Stu Gillespie, attorney for Earthjustice, the firm representing the environmental groups, said the complex transportation system planned for Vigneto couldn’t happen without filling the ephemeral streams that criss-cross the property. It is the Clean Water Act permit that would allow El Dorado to dredge and fill those washes.

Gillespie said Vigneto’s master plan approved by the Benson City Council estimates the project would add more than 237,000 daily vehicle trips and said most of the trips would happen within the community, on its own transportation network. Without the permit, and without that transportation network, Arizona 90 would bear the brunt of those additional trips, causing traffic problems and constraining access for emergency vehicles, he said.

“Everything would come to a standstill,” Gillespie said. “You’d have gridlock delays at every intersection. It really just confirms that this whole notion they could develop the property without that (Clean Water Act) permit is baseless and unfounded.”
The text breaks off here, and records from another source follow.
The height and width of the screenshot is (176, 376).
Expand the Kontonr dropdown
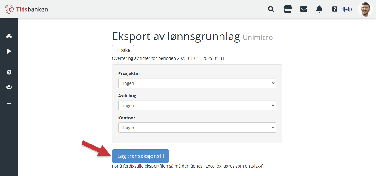(197, 128)
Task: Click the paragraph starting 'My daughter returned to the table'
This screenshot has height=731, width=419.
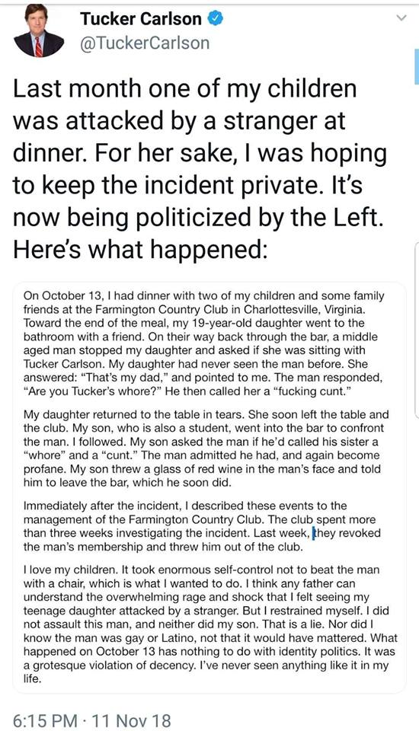Action: coord(206,448)
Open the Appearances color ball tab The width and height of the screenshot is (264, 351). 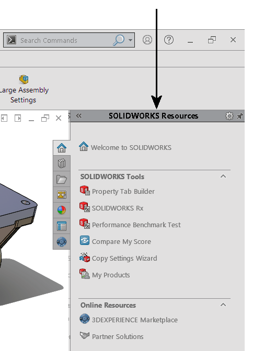pos(62,210)
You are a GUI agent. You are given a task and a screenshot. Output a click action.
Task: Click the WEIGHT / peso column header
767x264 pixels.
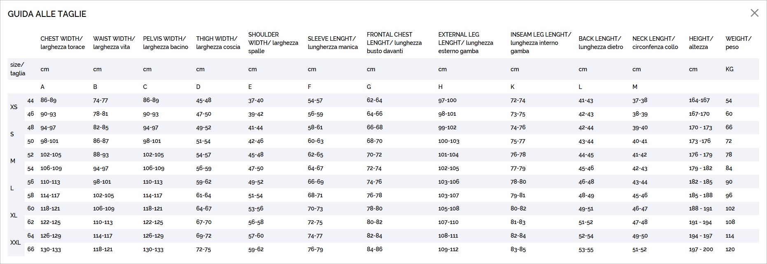click(x=738, y=43)
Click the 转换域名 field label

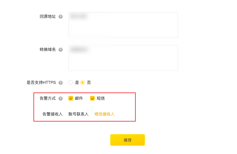coord(48,49)
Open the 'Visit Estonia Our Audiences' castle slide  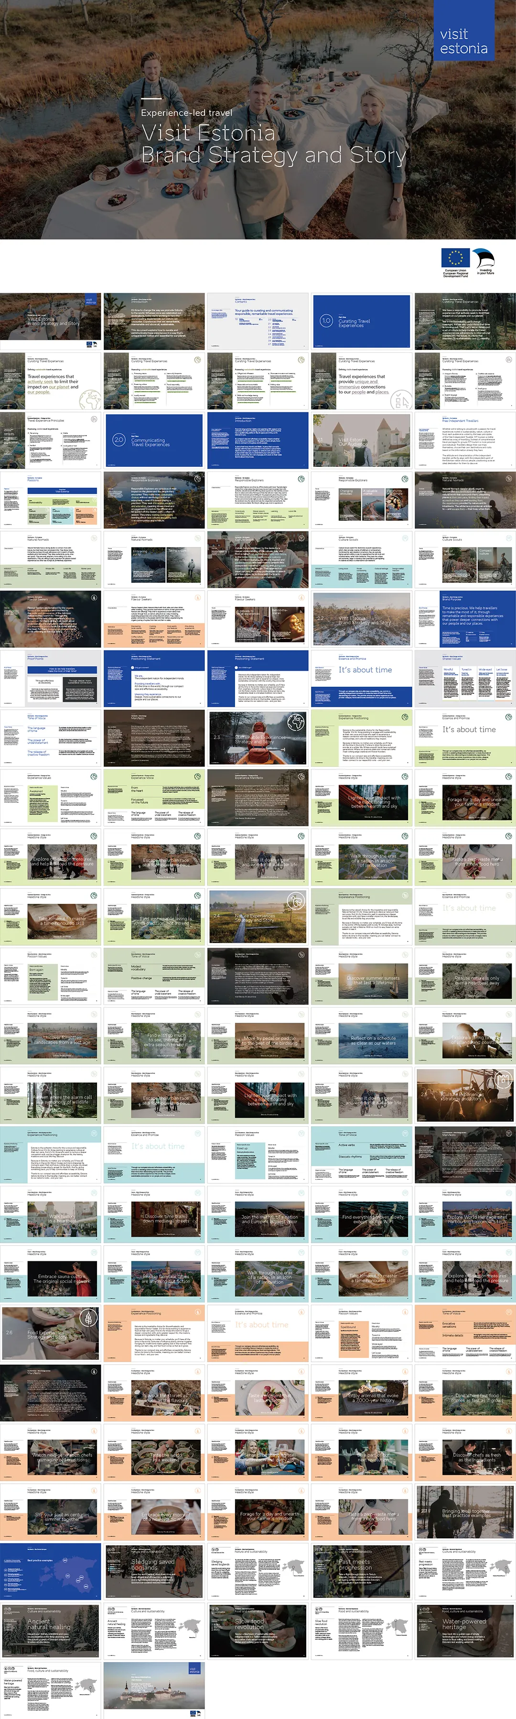tap(361, 439)
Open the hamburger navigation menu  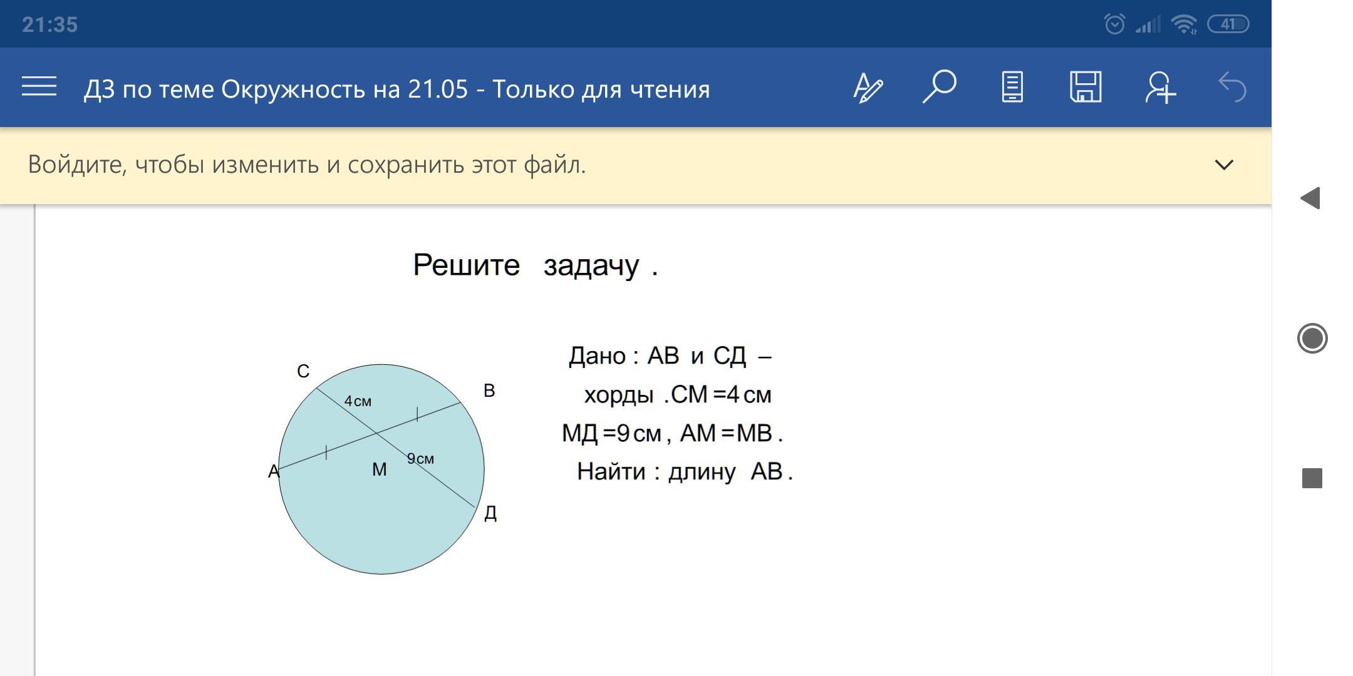point(39,87)
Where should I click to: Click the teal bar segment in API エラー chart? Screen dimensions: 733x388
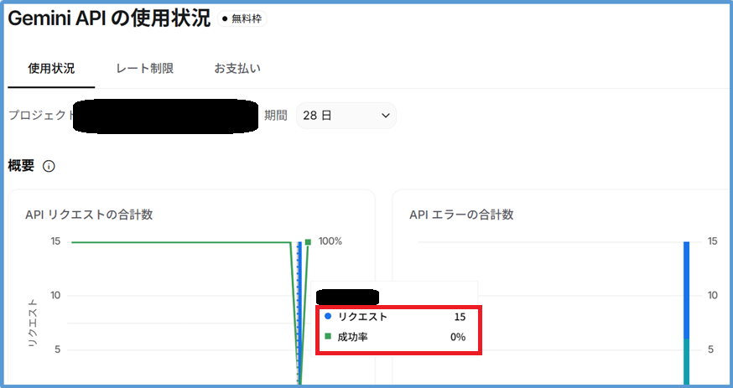coord(686,362)
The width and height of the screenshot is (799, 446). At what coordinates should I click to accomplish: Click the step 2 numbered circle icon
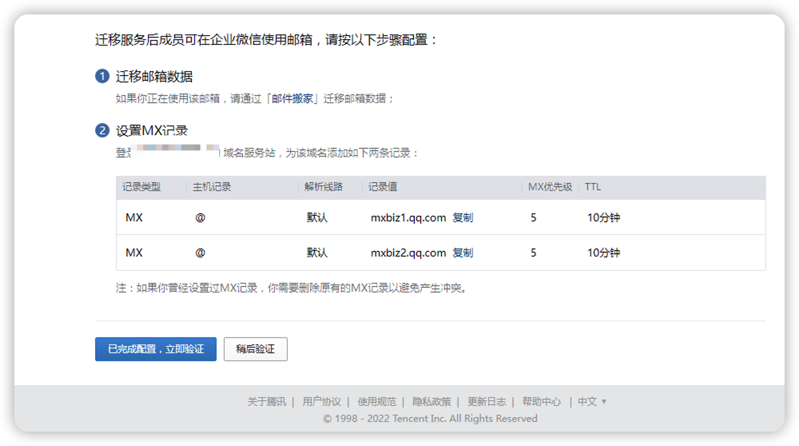[102, 130]
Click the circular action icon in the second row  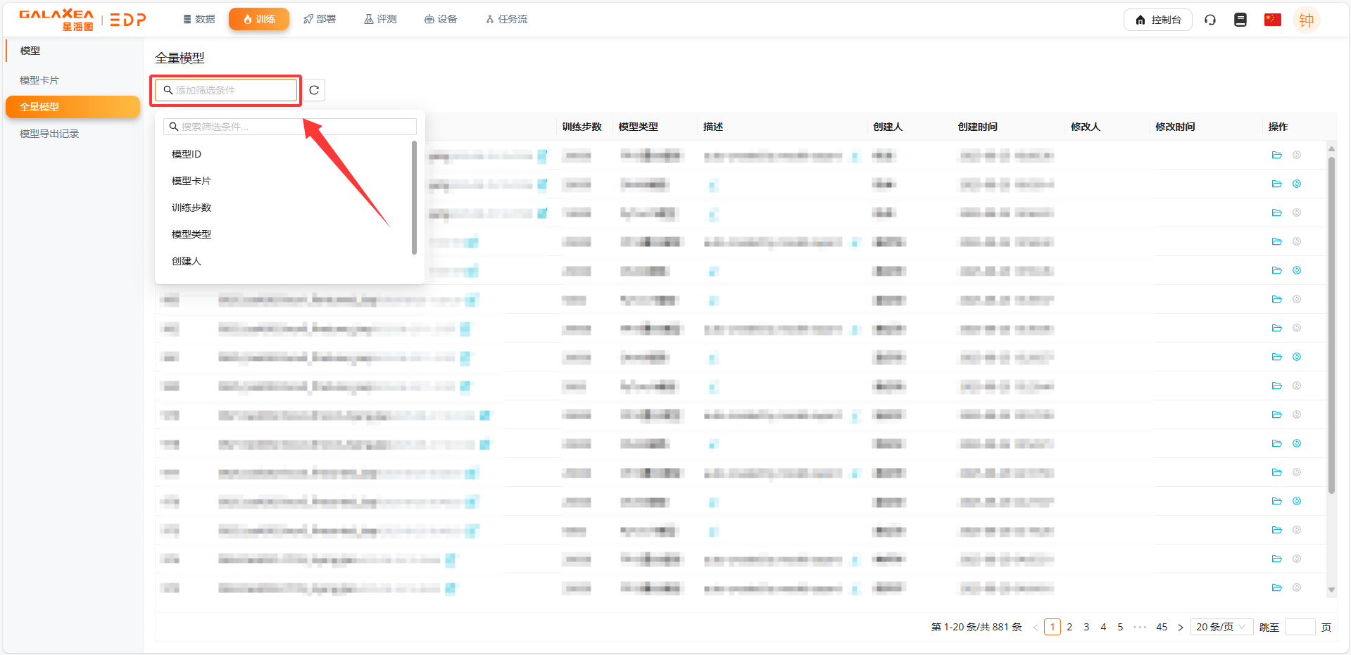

Bird- and wildlife-watching is a $1.4 billion industry in Arizona, said Nicole Gillett, conservation advocate for the Tucson Audubon Society, one of the plaintiffs.

“The San Pedro, being the unique habitat that it is for the whole of the Southwest of the United States, is a big draw for birders,” she said. “Any kind of water drawdown will not only damage the habitat and the species reliant on it, but we might also see fewer eco-tourists as a result of that degraded habitat.

“We all benefit from whole and healthy ecosystems,” she said. “It’s not just birds and wildlife. These are resources that, in the end, are going to be our legacy for our kids and anyone that moves to Arizona.”